Hommage à Saint-John-Perse (V)


…Les tambours de l’exil éveillent aux frontières
l’éternité qui bâille sur les sables…(ANABASE, I)



Poème ! Ô sédition, ô comble de l’Etre dans l’énigme du langage,
Et quel émoi qu’un tel émoi qui parle !
Ta fièvre en nous qui gronde !
Et quel émoi plus pur
qu’un pur émoi qui tremble !
Dans l’insomnie de tes raffinements sémantiques,
dans l’harmonie de tes sédiments emphatiques,
voici, j’entends
ce nom en nous qui songe,
ce nom qui soigne
(je parle ici d’un dieu caché derrière cette compulsion d’écriture),

Ah ! rhétorique à son paroxysme,
Mer phonétique dans sa phosphorescence,
Mer spasmatique jusqu’à l’incandescence,
poème intégral par
l’extase
d’une simple goutte portant tout l’Univers.

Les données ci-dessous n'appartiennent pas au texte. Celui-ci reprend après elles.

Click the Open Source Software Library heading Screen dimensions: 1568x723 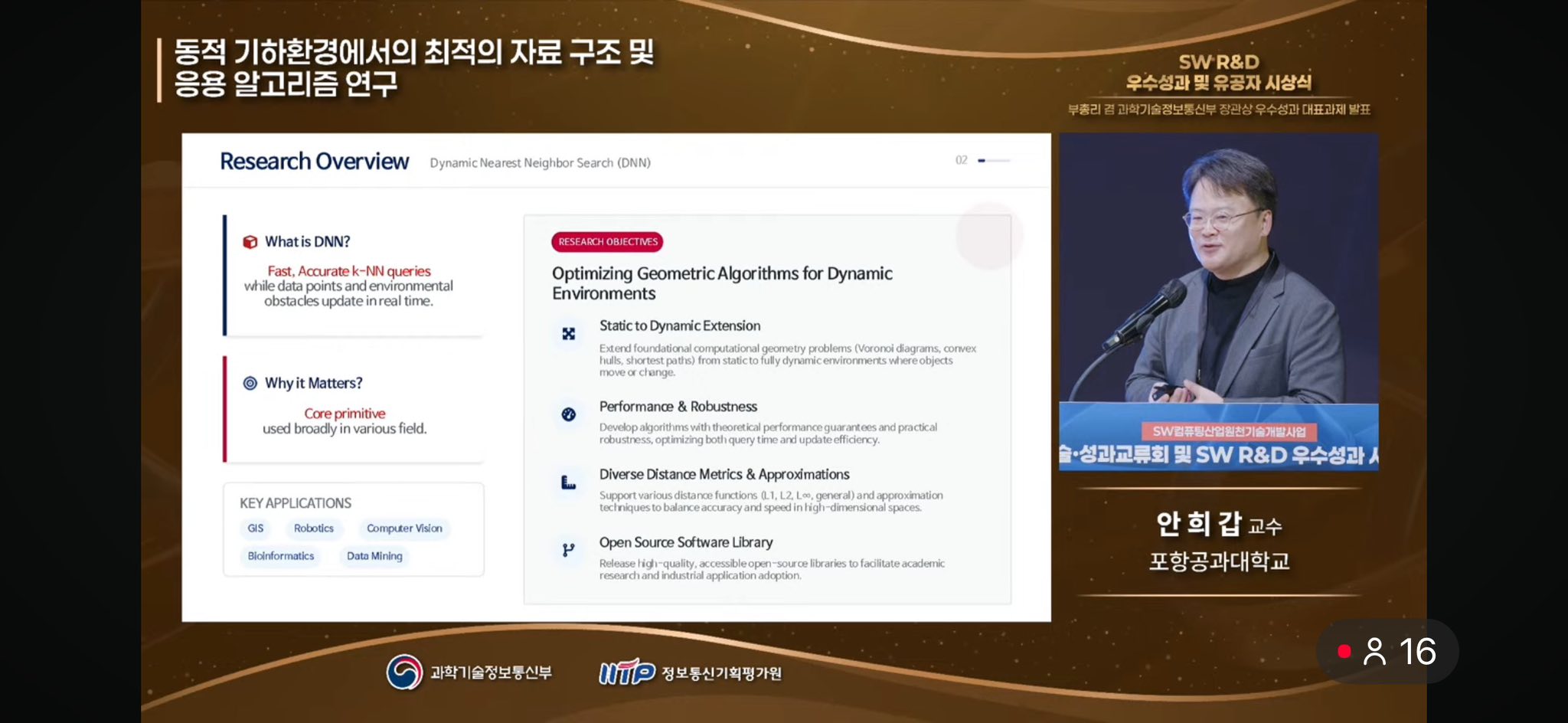[686, 542]
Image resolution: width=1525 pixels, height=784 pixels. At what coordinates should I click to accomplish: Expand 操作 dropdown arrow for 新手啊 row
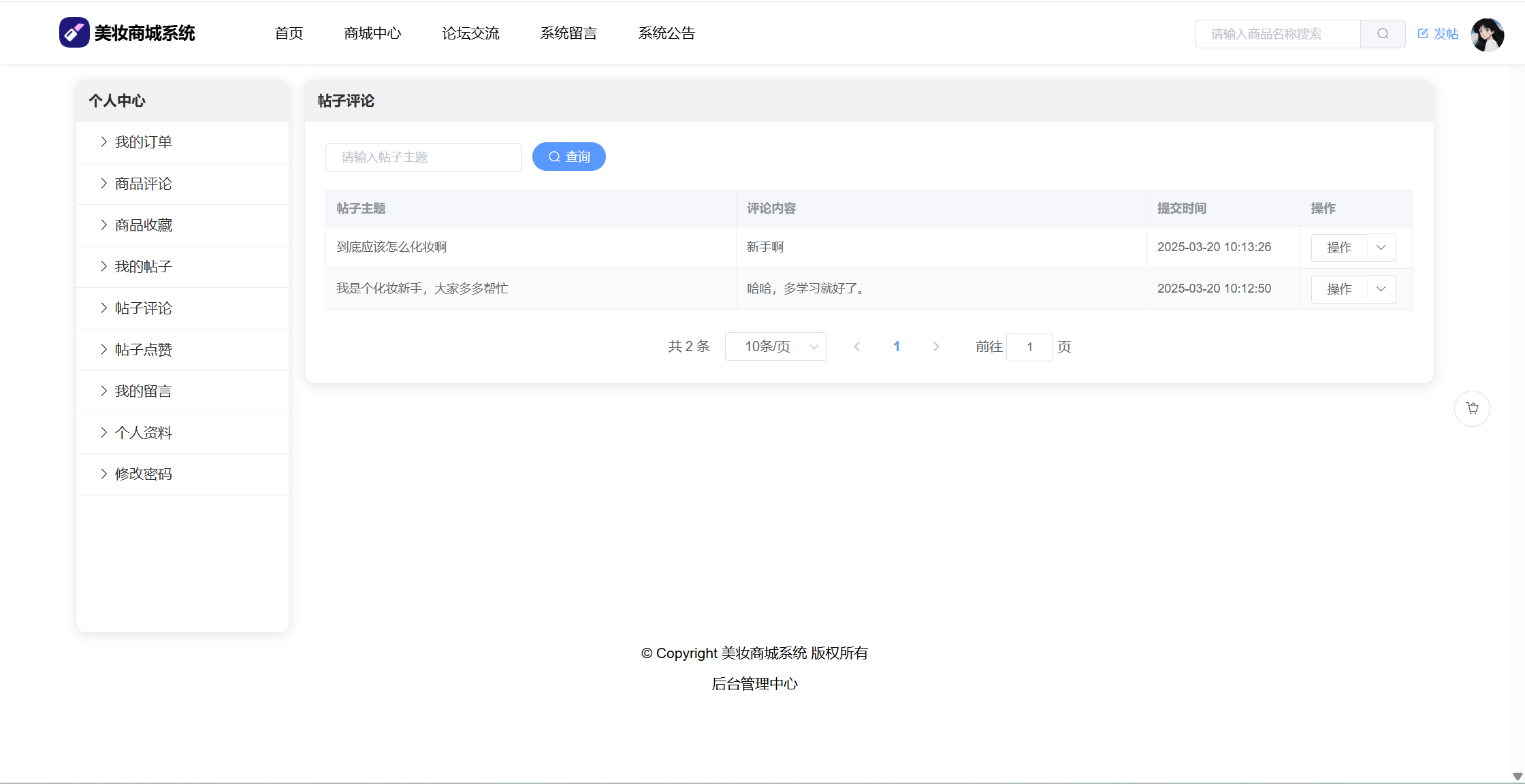(1381, 248)
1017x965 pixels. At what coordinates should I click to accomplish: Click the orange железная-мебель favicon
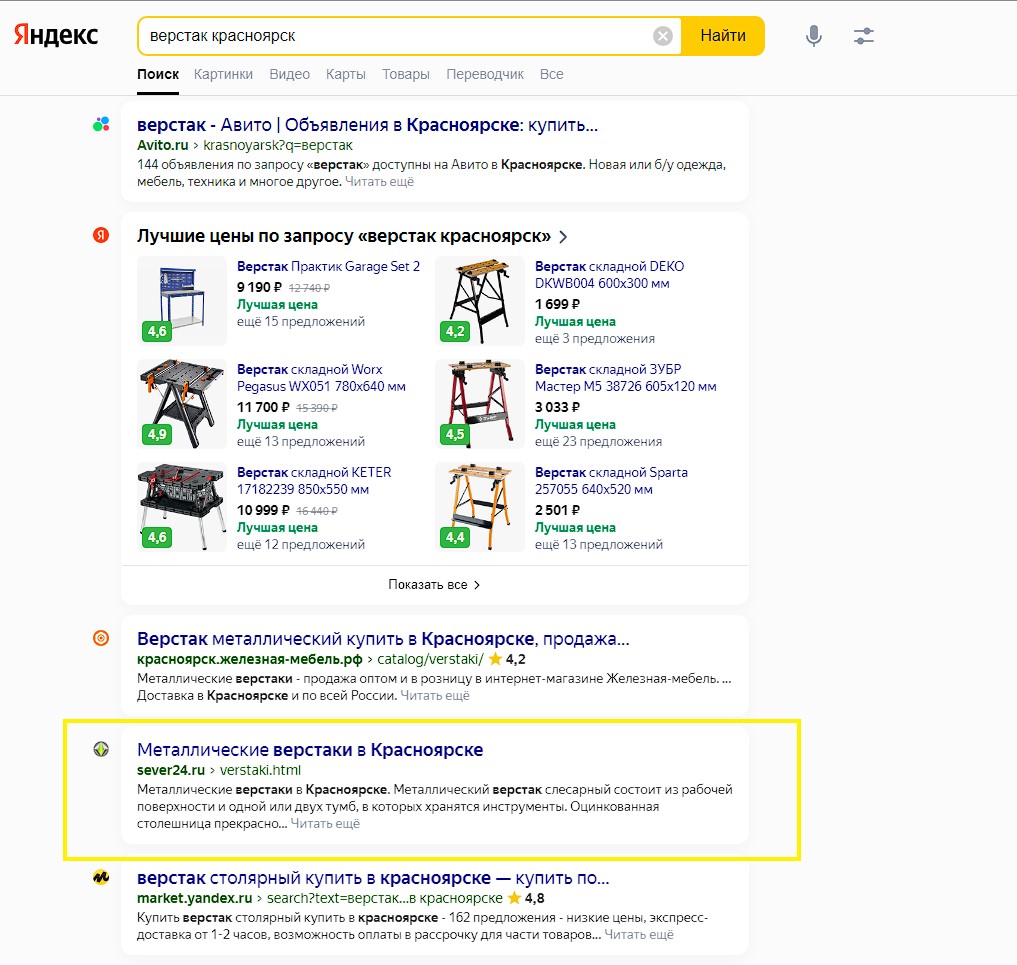tap(101, 639)
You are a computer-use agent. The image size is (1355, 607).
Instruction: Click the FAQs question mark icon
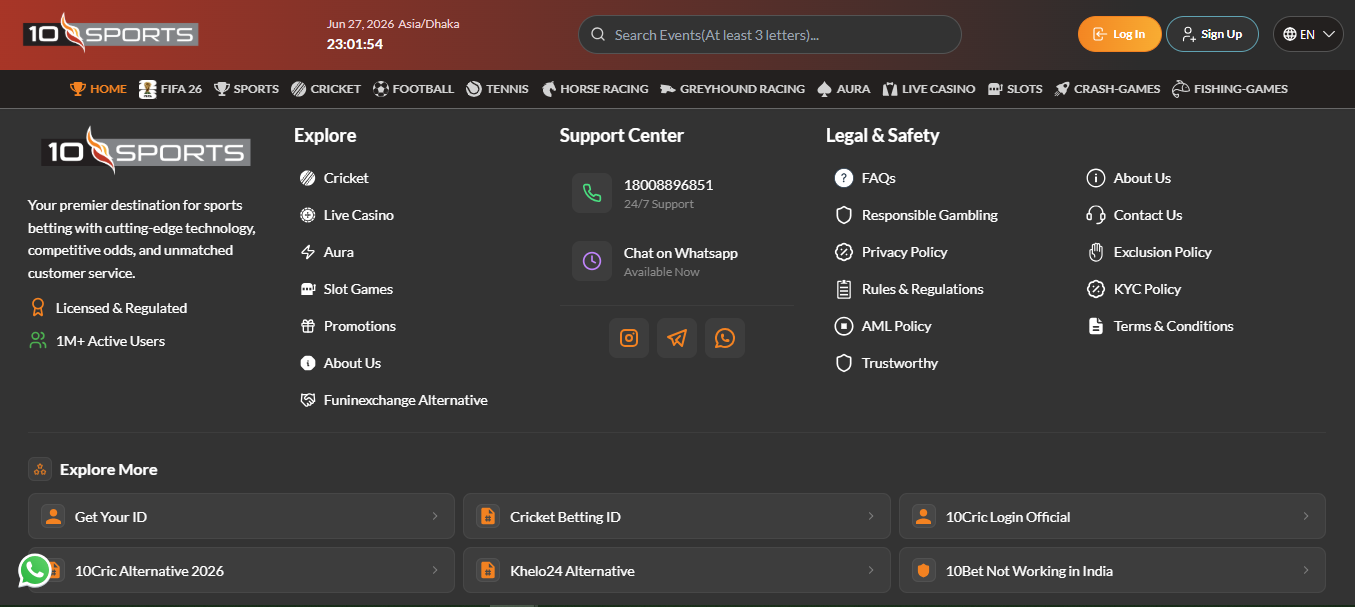pyautogui.click(x=843, y=178)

Mer qui te fais dans l’assourdissement du langage,
Poème qui brûles dans l’étourdissement de ses pages,
Voici qu’en toi s’égaillent les brandons du jour dépecé.
Et le Soleil est divulgué !
Et le Soleil est invité au conciliabule des marées !
Et tout précède cette longue phrase bâillant sur l’or des plages,
tout s’éclaire aux battements du coeur,
lui qui pleure de se sentir
à ce point surpassé
à ce point exhaussé.

Toi le poète des alluvions,
Toi qui puises dans cette limoneuse déférence,
donne-nous à entendre
cette infusion, cette confusion de vivre.
Toi le poète des allusions,
Toi qui puises dans cette lumineuse révérence,
donne-nous à comprendre
cette effusion, cette profusion de vivre,
donne-nous de naître à nos propres existences,
oui d’atteler nos naissances à de vertigineuses espérances.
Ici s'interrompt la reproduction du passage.